Two weeks ago, when the kids were supposed to go back to school and things started closing down, the days felt ridiculously long, but yet not long enough to fit in everything I needed to do. If you have children and/or you are also looking after ageing parents, you may be able to relate to this. I feel into bed each night exhausted, feeling like I’d run a marathon.
But last week something shifted. Time began to feel more like a cat yawning and stretching in the sun. I felt an invitation to glide with the flow of time again, the way we likely all did as children. I found time to nap. I found more time to read. I found time to stroll.
Yes, it’s true that the shock is fading now and we are all settling into this “new normal,” so it makes sense that things feel a bit easier. But for me, one of the biggest differences in the last two weeks has been an internal shift.
I’ve gone from fighting what is happening to consciously trying to accept and trust it.
It’s hard not to see this as a great reset for humanity. It’s hard not to see this as the Earth saying “enough is enough.” And when I remember to feel this bigger picture in my heart, rather than getting bogged down in temporary feelings of claustrophobia or restlessness or fear, it really helps.

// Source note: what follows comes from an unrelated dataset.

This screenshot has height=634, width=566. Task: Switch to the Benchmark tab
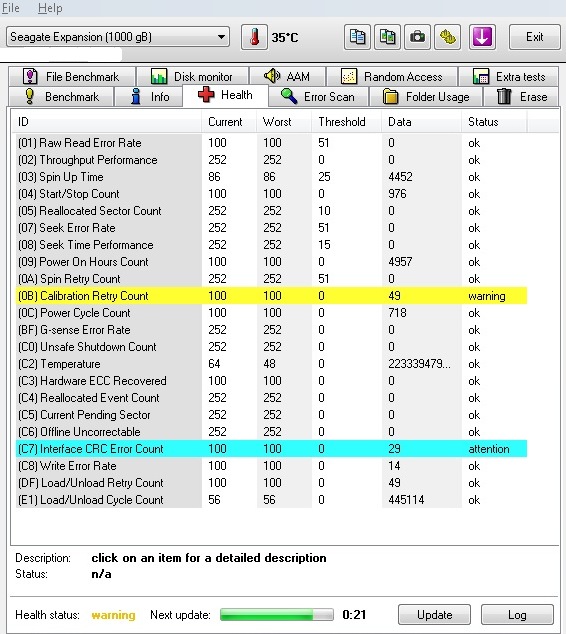(61, 97)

The other thing that helps is when I hear other people’s stories. The commonalities make me feel not as alone. So, for you who is reading here, I want to say this:
Whatever you’re feeling is okay. Life as you knew it has ground to a halt, and with it, your plans and dreams for the next few months. Everything is up in the air and there is no certainty. You might be having trouble sleeping. You might be having strange dreams. You might be doing a life review and questioning the decisions you made at certain crossroads.
You’re doing the best you can in very challenging circumstances; we’re in a situation that none of us have ever experienced or could ever have prepared for.
I want to remind you to be as gentle and kind with yourself as you are with the people you are supporting.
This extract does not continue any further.